WHAT THIS TASK INVOLVES:
Only one stretch of the data below should be repeated: the lines from the line containing "You are a computer-use agent. The image" through the line containing "The height and width of the screenshot is (1359, 2560).", inclusive, exactly as they are.

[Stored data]
---
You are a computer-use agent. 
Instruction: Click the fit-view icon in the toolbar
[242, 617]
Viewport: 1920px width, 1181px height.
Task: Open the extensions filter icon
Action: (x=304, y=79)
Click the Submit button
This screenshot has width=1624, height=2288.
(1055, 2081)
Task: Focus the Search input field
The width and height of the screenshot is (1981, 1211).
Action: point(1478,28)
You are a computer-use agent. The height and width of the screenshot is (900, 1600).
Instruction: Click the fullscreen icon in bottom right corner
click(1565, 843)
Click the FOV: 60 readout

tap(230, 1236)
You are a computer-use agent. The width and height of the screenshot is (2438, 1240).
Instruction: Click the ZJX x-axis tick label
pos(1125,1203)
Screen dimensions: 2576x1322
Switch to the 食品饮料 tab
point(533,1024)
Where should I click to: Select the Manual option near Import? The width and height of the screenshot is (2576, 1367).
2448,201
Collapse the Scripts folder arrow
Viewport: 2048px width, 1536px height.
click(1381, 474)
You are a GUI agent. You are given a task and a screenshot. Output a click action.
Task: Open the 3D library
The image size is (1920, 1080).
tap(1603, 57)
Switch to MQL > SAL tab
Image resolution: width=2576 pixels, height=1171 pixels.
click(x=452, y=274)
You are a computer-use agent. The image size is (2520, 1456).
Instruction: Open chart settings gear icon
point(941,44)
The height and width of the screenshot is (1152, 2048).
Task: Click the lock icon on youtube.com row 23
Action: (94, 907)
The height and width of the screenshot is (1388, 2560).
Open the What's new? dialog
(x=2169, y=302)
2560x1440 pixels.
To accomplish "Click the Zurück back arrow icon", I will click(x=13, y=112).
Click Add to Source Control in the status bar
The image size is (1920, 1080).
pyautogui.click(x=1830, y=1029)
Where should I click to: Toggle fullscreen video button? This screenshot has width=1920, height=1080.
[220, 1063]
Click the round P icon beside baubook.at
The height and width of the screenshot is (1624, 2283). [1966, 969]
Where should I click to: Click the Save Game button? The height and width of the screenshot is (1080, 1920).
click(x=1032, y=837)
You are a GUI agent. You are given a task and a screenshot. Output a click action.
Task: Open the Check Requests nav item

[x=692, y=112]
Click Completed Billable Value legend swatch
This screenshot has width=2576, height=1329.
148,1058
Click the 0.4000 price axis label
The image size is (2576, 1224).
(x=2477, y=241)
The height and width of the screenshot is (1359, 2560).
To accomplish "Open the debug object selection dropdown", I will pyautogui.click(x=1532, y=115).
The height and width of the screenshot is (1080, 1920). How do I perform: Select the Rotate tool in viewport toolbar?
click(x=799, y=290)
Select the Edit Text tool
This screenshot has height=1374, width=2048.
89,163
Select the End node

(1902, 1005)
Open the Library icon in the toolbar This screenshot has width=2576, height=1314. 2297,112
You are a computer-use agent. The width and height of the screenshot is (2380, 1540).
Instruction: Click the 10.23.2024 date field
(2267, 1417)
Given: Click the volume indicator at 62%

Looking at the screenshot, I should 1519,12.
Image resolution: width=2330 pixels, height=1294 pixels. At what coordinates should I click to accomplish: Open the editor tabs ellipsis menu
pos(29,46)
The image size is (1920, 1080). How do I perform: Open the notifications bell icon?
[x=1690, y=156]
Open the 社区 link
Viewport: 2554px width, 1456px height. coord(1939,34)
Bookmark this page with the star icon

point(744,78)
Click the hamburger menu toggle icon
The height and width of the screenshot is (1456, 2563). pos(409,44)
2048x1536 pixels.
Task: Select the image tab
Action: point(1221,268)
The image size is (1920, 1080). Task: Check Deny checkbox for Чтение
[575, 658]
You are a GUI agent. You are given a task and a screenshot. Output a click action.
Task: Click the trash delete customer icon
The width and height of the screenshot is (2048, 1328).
---
RESULT FOR THIS EXERCISE:
You are a computer-use agent. The image size is (2520, 1456).
Instruction: Open chart settings gear icon
point(941,44)
The height and width of the screenshot is (1152, 2048).
Task: Click the lock icon on youtube.com row 23
Action: (94, 907)
The height and width of the screenshot is (1388, 2560).
Open the What's new? dialog
(x=2169, y=302)
2560x1440 pixels.
To accomplish "Click the Zurück back arrow icon", I will click(x=13, y=112).
Click Add to Source Control in the status bar
The image size is (1920, 1080).
pyautogui.click(x=1830, y=1029)
Where should I click to: Toggle fullscreen video button? This screenshot has width=1920, height=1080.
[220, 1063]
Click the round P icon beside baubook.at
The height and width of the screenshot is (1624, 2283). [1966, 969]
Where should I click to: Click the Save Game button? The height and width of the screenshot is (1080, 1920).
click(x=1032, y=837)
You are a GUI agent. You are given a task and a screenshot. Output a click action.
Task: Open the Check Requests nav item

[x=692, y=112]
Click Completed Billable Value legend swatch
This screenshot has width=2576, height=1329.
148,1058
Click the 0.4000 price axis label
The image size is (2576, 1224).
(x=2477, y=241)
The height and width of the screenshot is (1359, 2560).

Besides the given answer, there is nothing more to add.